6. I simply don't have the time to be a dedicated gamer. I coveted the mostly-sold-out Xbox 360, and I enjoy the idea of an impulsive quest to lots of different stores to find a rare commodity, and had been frugal enough lately that I could afford $500 of impulse purchases, but Sari persuaded me that all I'd be accomplishing is guaranteeing some poor kid who wants the 360 more than I will won't be able to get one for Christmas, whereas I would likely buy it and have it sit unused. This perceptive reasoning dissuaded me from my search.

If only there were some sort of mechanism by which consumers could easily communicate to sellers the strength of their relative preferences for scarce goods.
Free to a good home
A shoebox I discovered with approximately three dozen unopened, but eight-year-old, 50 ml bottles of Canadian Grade A maple syrup. These particular bottles, which were imported November 15, 1997, have been moved from Washington to Los Angeles and back to Washington again and, by some measures of cost-accounting, are the most expensive bottles of maple syrup in the world. Couldn't tell you if it's still any good: any food scientists know if maple syrup goes bad?
Potpourri
BBC4 radio program on Woody Allen's early standup.

Make your own Big Mac on the Web.
Meanwhile, in Los Angeles
Nellie McKay melts down.

LA Times has a nifty piece on Simpsons guest stars (which I meant to blog, never got around to it, and then Shani nudged me in an e-mail today). Great quote:
"My kids and my father are very excited," Chabon says. He's not kidding. Reached later by phone, his father, Robert Chabon, said that he always expected Michael to win a Pulitzer (which he did in 2001 for "The Amazing Adventures of Kavalier and Clay"). "And I still think he's going to win the National Book Award," said the Kansas City, Kan., pediatrician. "But him being on 'The Simpsons' is beyond my wildest dreams. You envision certain successes for your children, but this kind of success — I never envisioned."

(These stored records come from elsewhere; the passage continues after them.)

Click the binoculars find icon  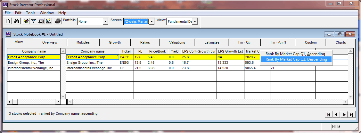pos(17,21)
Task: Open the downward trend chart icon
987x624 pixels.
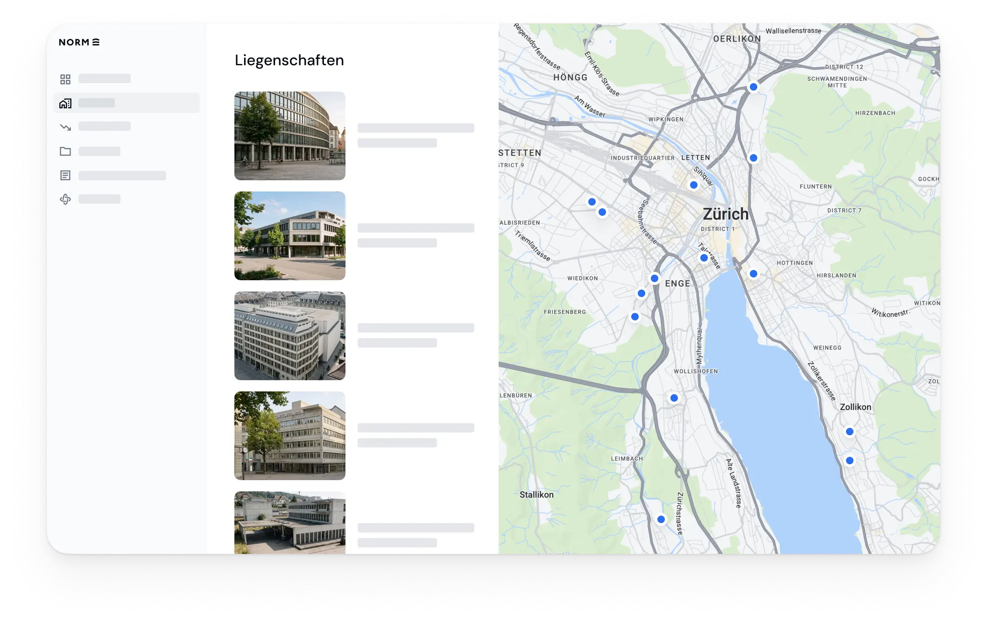Action: 65,127
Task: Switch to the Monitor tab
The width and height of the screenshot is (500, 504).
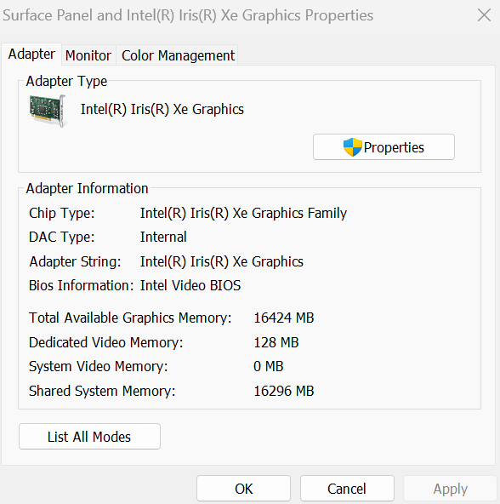Action: coord(88,55)
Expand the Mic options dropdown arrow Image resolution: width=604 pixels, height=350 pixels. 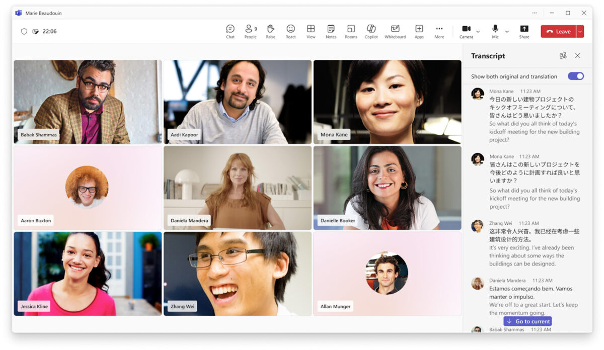click(x=507, y=32)
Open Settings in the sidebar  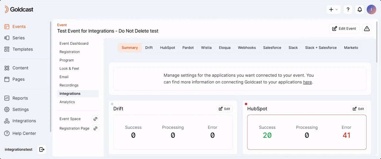(x=20, y=109)
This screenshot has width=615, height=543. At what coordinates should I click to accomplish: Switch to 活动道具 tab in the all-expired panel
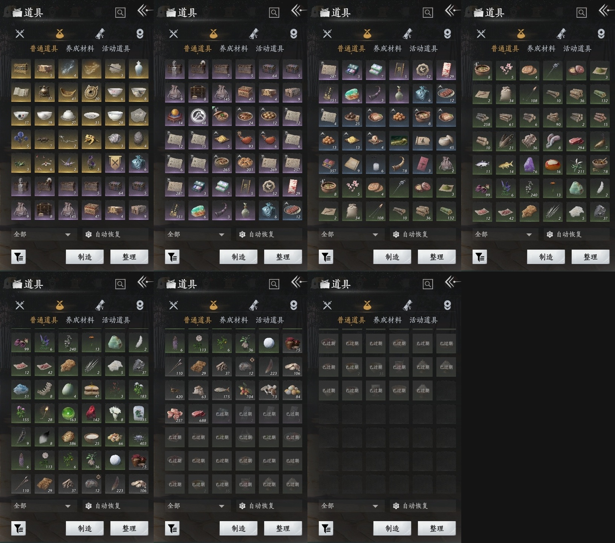(x=424, y=320)
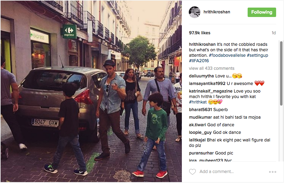Open the #hrithkat hashtag in comment
The width and height of the screenshot is (284, 183).
(198, 102)
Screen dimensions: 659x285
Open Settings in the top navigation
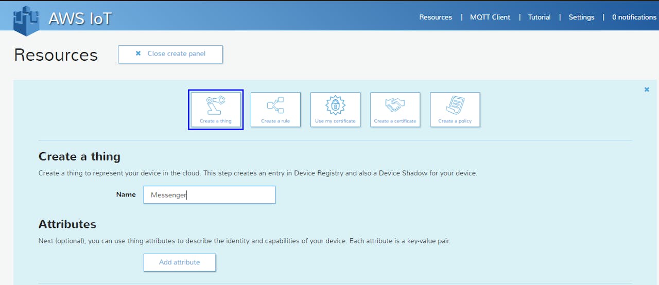[581, 17]
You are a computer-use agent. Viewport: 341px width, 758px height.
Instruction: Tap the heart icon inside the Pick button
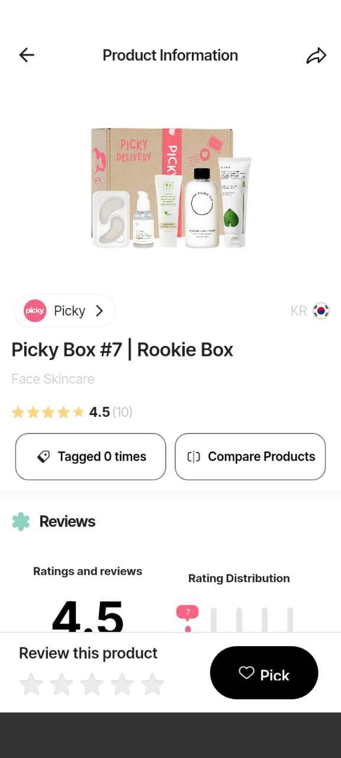[246, 674]
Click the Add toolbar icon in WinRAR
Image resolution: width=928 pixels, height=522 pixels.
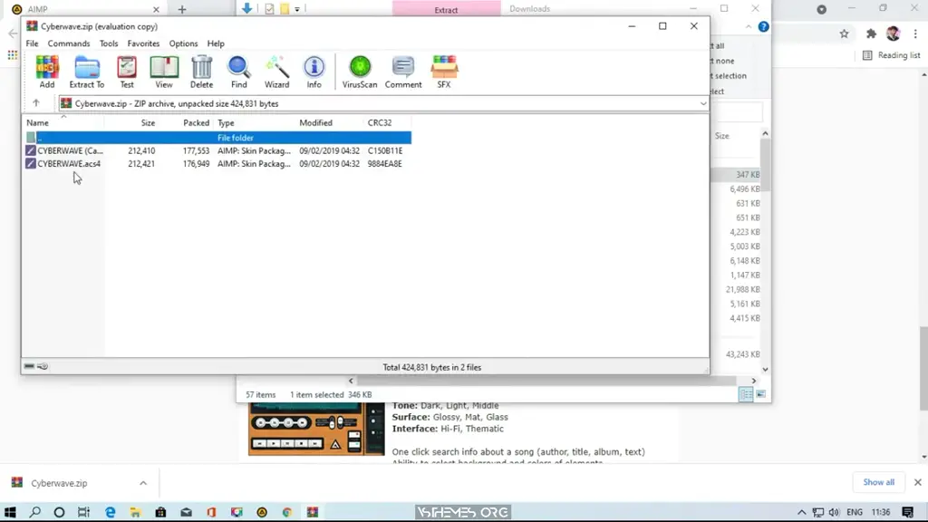(46, 72)
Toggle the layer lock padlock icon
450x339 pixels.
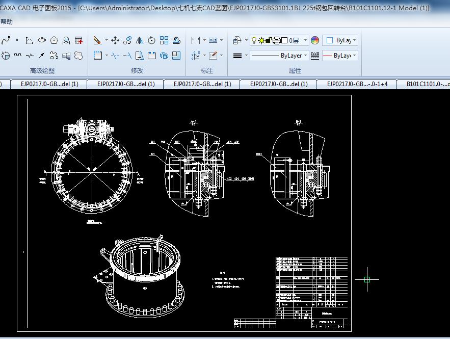pyautogui.click(x=269, y=40)
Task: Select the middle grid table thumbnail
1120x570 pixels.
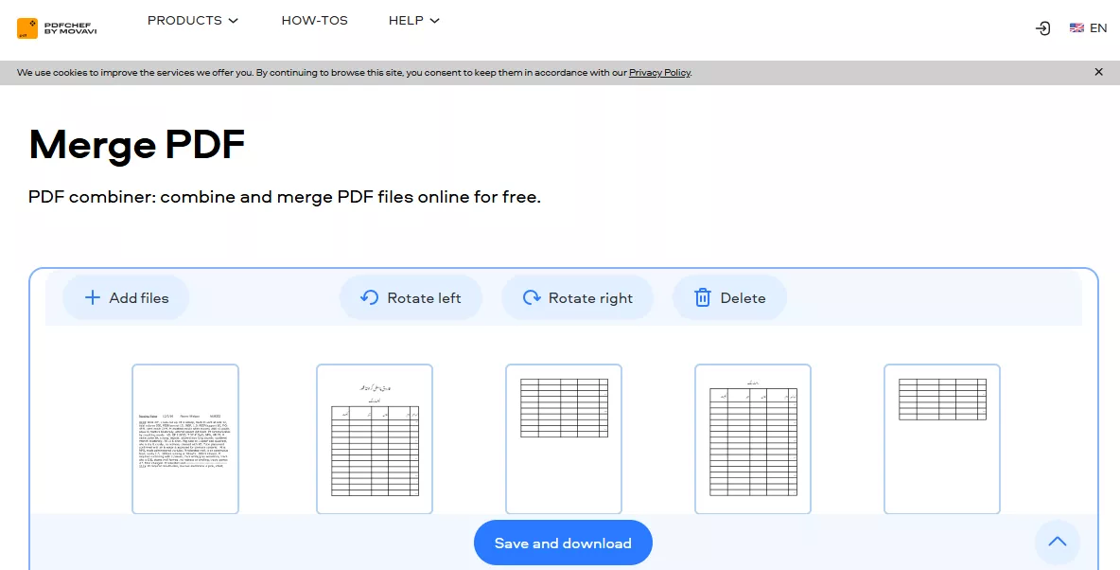Action: 563,438
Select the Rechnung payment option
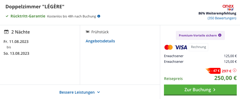This screenshot has width=240, height=99. point(198,47)

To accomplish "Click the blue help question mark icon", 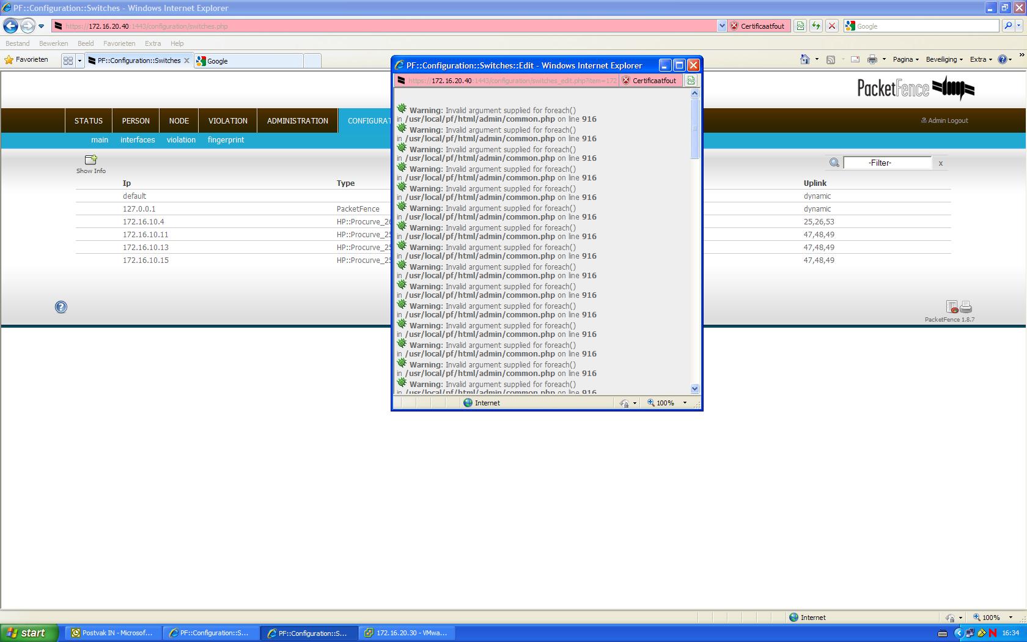I will (61, 307).
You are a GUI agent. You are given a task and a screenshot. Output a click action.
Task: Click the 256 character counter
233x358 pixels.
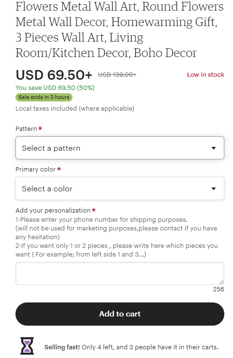218,289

Where to buy American blue cheese in LA.

LA has lots of great food. Not sure I'd include BBQ in that category, but if you're inclined to test that hypothesis, the BBQ Junkie blog has posts with sporadic quests.
November investing
Up 2.3% for the month vs. 3.5% for the S&P 500. For calendar year 2005: 6.4% vs. 3.1%. For the last twelve months: 15.6% vs. 6.4%. And, yes, I did have a 9.5% increase in December 2004, so that's going to kill my twelve-month average when that number scrolls off. This month, BBI and KMX dragged down the rest of the portfolio.
Tales in old media
The WaPo covered the story of an 18-year-old arrested for robbing a Metro denizen of an iPod; in a stunning self-parody, the paper felt it needed to include a 77-word description of what an iPod is. This is why the Onion is still occasionally funny.